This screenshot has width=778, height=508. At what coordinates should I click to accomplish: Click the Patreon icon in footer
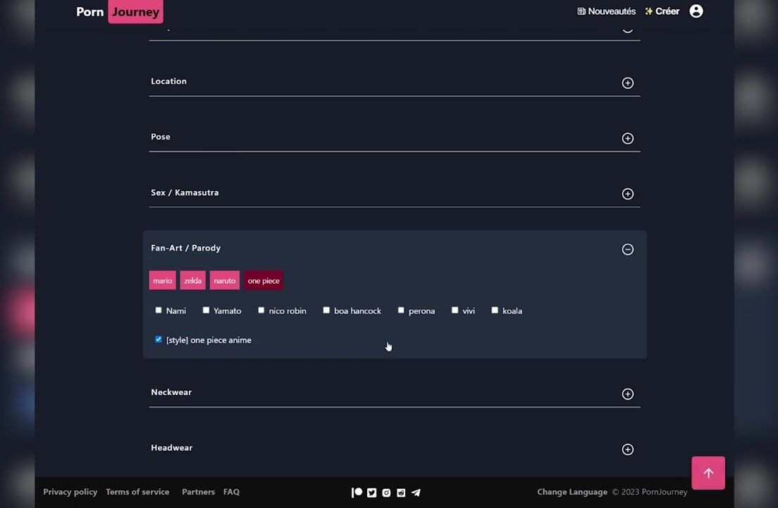pyautogui.click(x=357, y=492)
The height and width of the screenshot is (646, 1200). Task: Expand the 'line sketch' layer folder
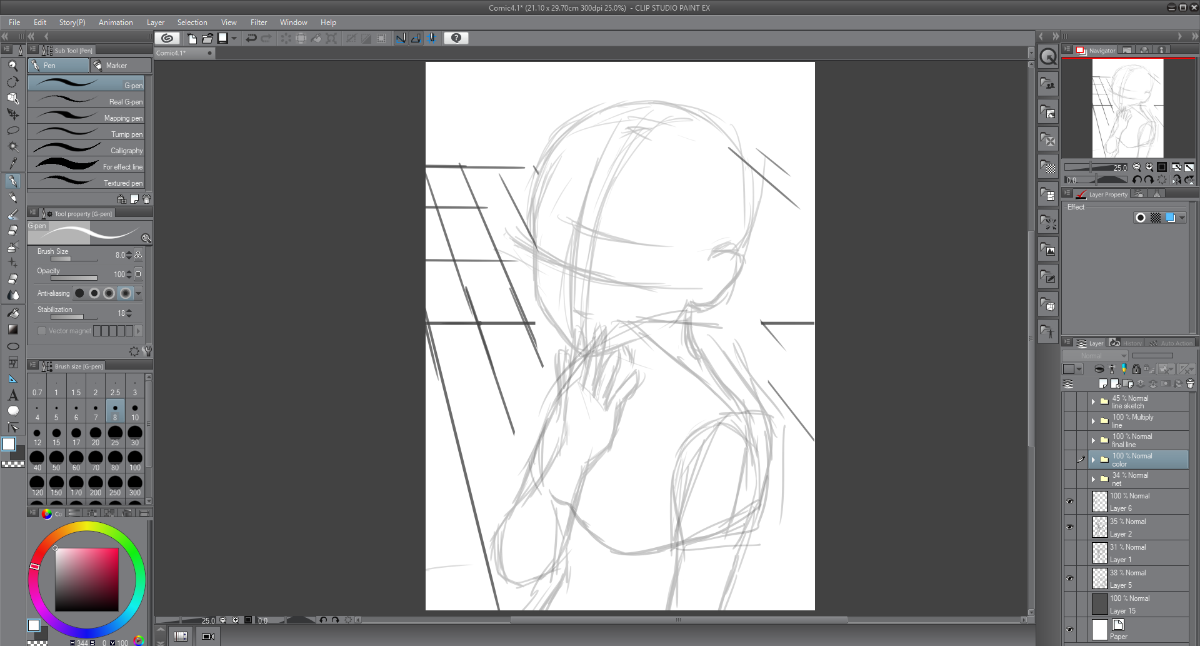tap(1093, 401)
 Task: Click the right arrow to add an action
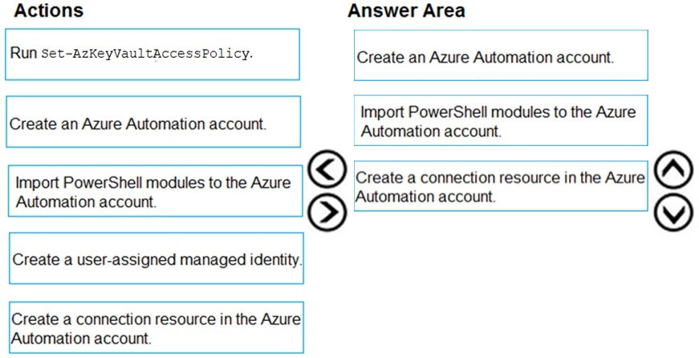pyautogui.click(x=327, y=211)
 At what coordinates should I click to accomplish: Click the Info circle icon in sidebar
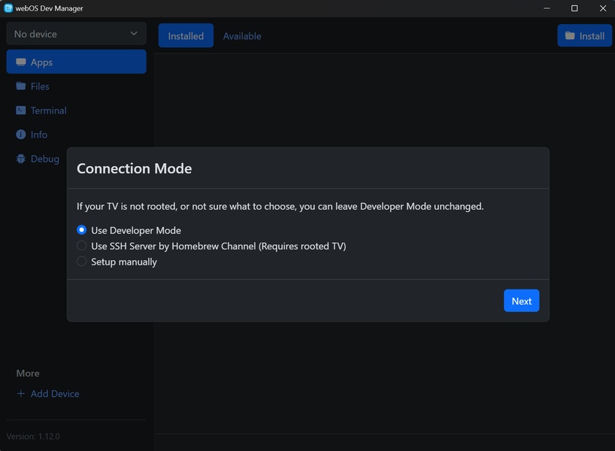[21, 135]
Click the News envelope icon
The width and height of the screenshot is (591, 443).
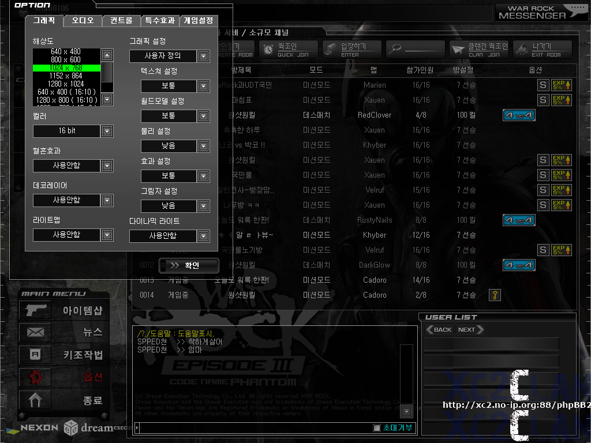[x=35, y=332]
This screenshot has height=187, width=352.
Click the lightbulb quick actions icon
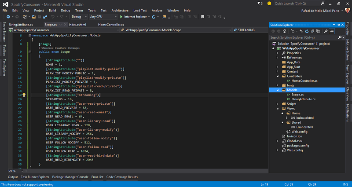tap(24, 95)
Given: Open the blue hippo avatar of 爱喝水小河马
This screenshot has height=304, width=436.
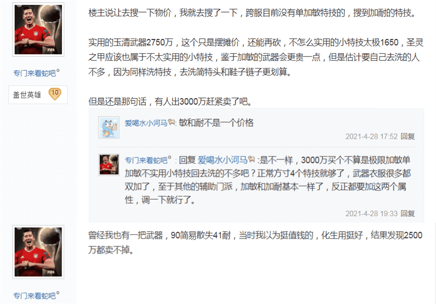Looking at the screenshot, I should [x=109, y=127].
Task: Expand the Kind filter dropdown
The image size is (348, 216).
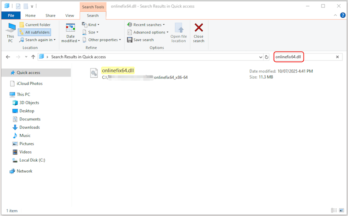Action: point(91,25)
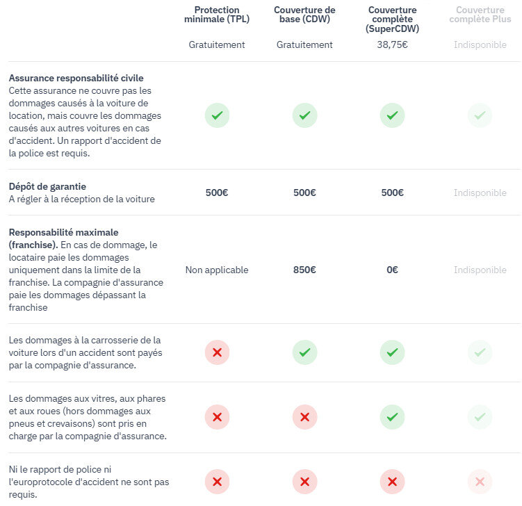Click SuperCDW civil liability green checkmark
The image size is (522, 506).
[392, 115]
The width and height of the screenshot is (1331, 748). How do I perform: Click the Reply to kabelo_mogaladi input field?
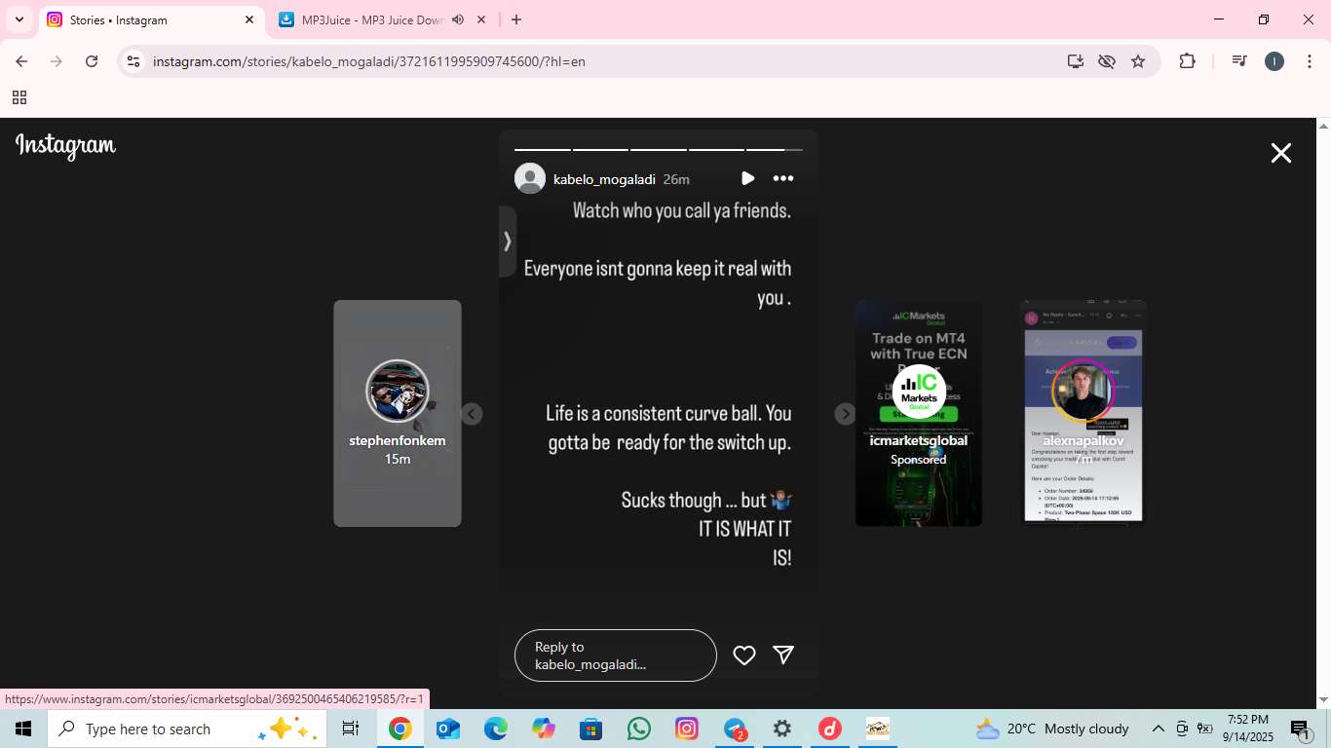coord(615,655)
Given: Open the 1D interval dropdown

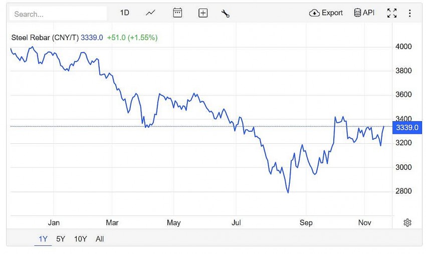Looking at the screenshot, I should point(124,13).
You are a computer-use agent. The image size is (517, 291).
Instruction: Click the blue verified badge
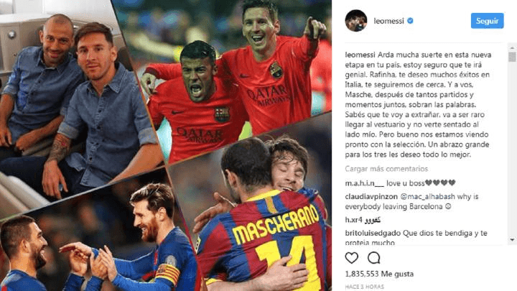pyautogui.click(x=410, y=21)
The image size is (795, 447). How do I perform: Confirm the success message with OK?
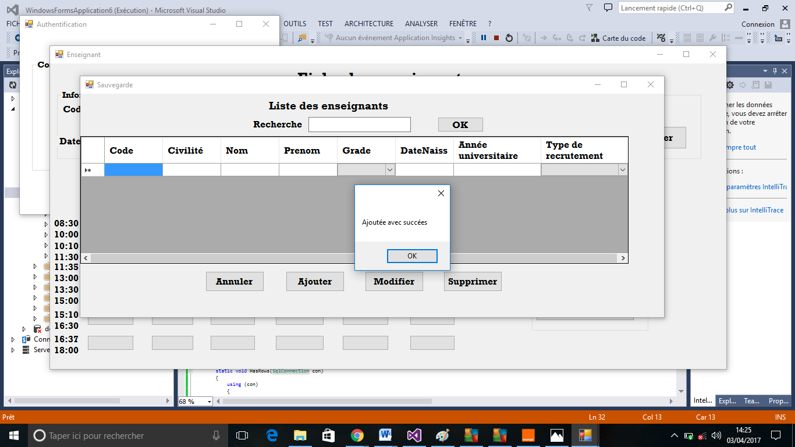[412, 256]
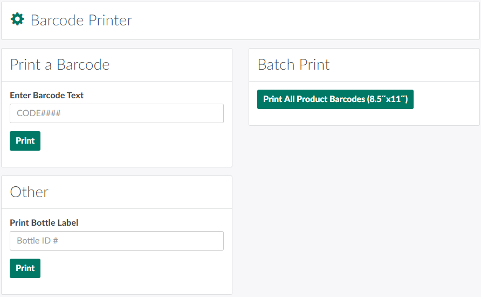Screen dimensions: 481x297
Task: Click empty header space right of Barcode Printer title
Action: coord(302,21)
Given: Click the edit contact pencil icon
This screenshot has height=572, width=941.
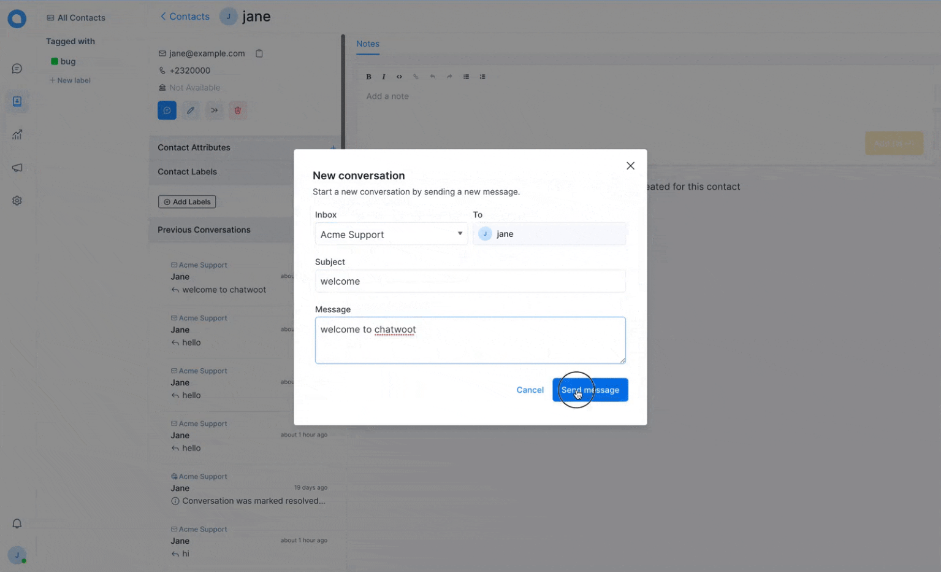Looking at the screenshot, I should pos(191,110).
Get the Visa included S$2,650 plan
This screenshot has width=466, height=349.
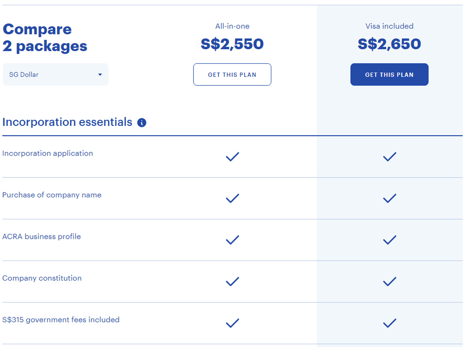pos(389,74)
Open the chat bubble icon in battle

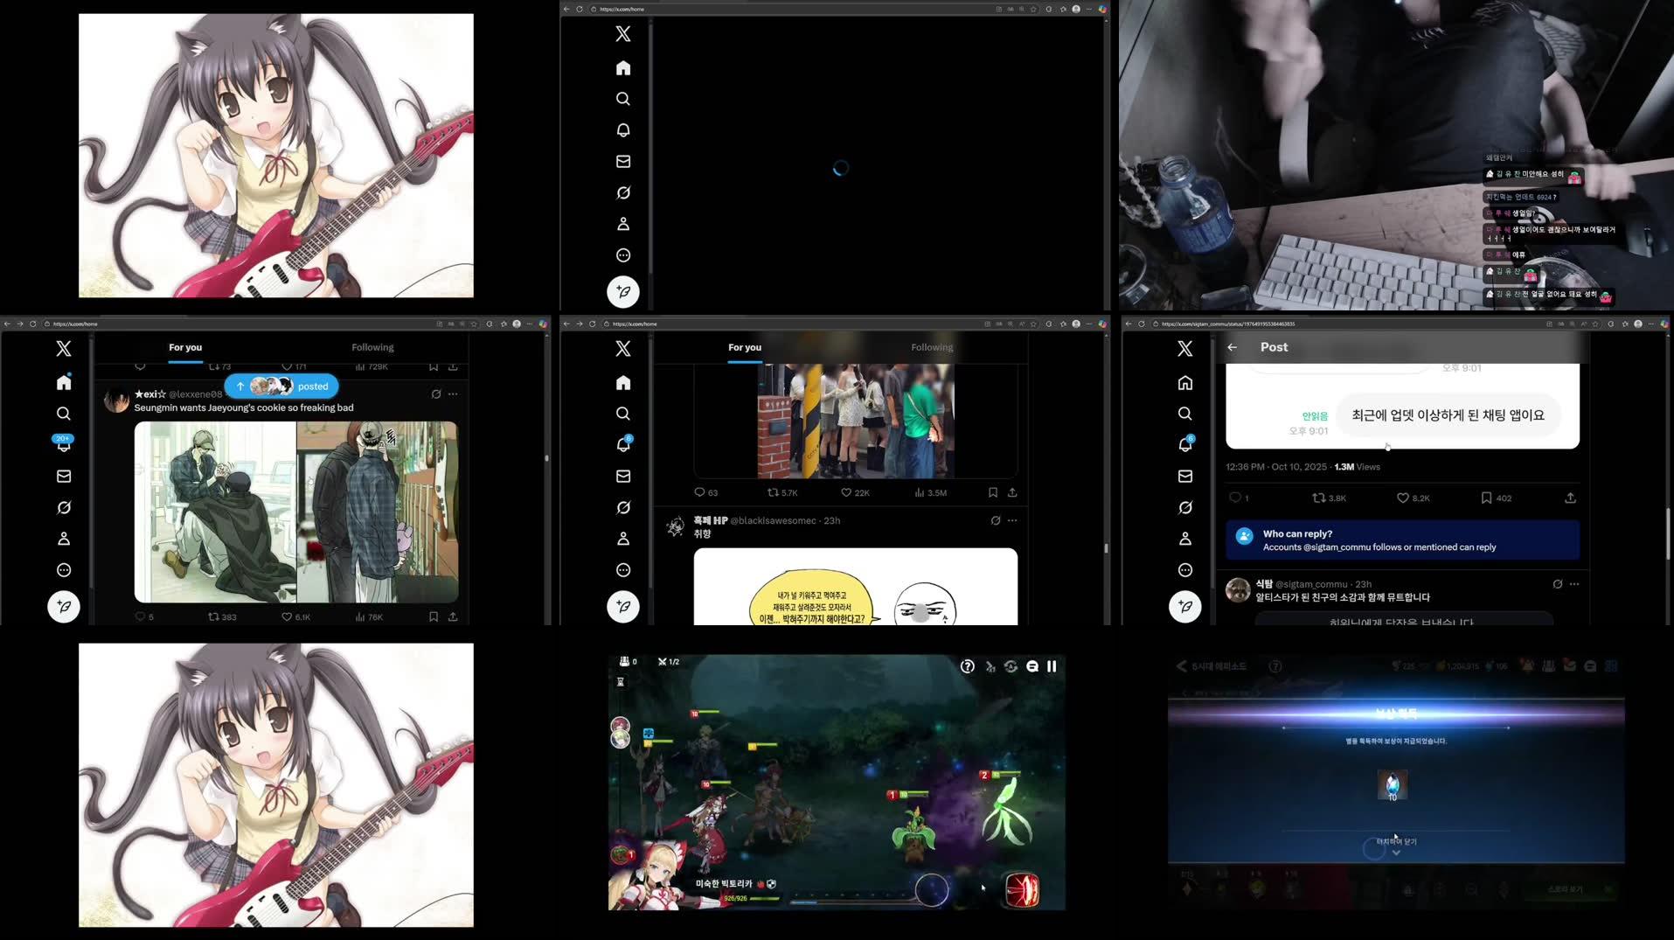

-- Work task --
Write the listing above out again word for word, excluding all images.

-- Exercise output --
This screenshot has width=778, height=508. At what coordinates should I click to accomplish: Click the Patreon icon in footer
pyautogui.click(x=357, y=492)
The height and width of the screenshot is (646, 1200). Task: Expand the 'line sketch' layer folder
tap(1093, 401)
 Task: Click the right arrow to add an action
pyautogui.click(x=327, y=211)
 At what coordinates should I click to accomplish: Click the Info circle icon in sidebar
[21, 135]
Click the News envelope icon
The width and height of the screenshot is (591, 443).
[x=35, y=332]
This screenshot has height=187, width=352.
Click the lightbulb quick actions icon
tap(24, 95)
Given: Open the blue hippo avatar of 爱喝水小河马
This screenshot has height=304, width=436.
Looking at the screenshot, I should [x=109, y=127].
Task: Expand the Kind filter dropdown
The image size is (348, 216).
Action: point(91,25)
Click SuperCDW civil liability green checkmark
The image size is (522, 506).
[392, 115]
The width and height of the screenshot is (1331, 748). How do I perform: Click the Reply to kabelo_mogaladi input field?
coord(615,655)
Given: Open the 1D interval dropdown

Looking at the screenshot, I should point(124,13).
You are a computer-use agent. The image size is (517, 291).
Instruction: Click the blue verified badge
pyautogui.click(x=410, y=21)
The image size is (795, 447). How do I perform: Confirm the success message with OK?
[412, 256]
Screen dimensions: 481x297
Task: Click empty header space right of Barcode Printer title
Action: coord(302,21)
Given: Click the edit contact pencil icon
This screenshot has height=572, width=941.
Looking at the screenshot, I should pos(191,110).
Get the Visa included S$2,650 plan
This screenshot has width=466, height=349.
pos(389,74)
Open the chat bubble icon in battle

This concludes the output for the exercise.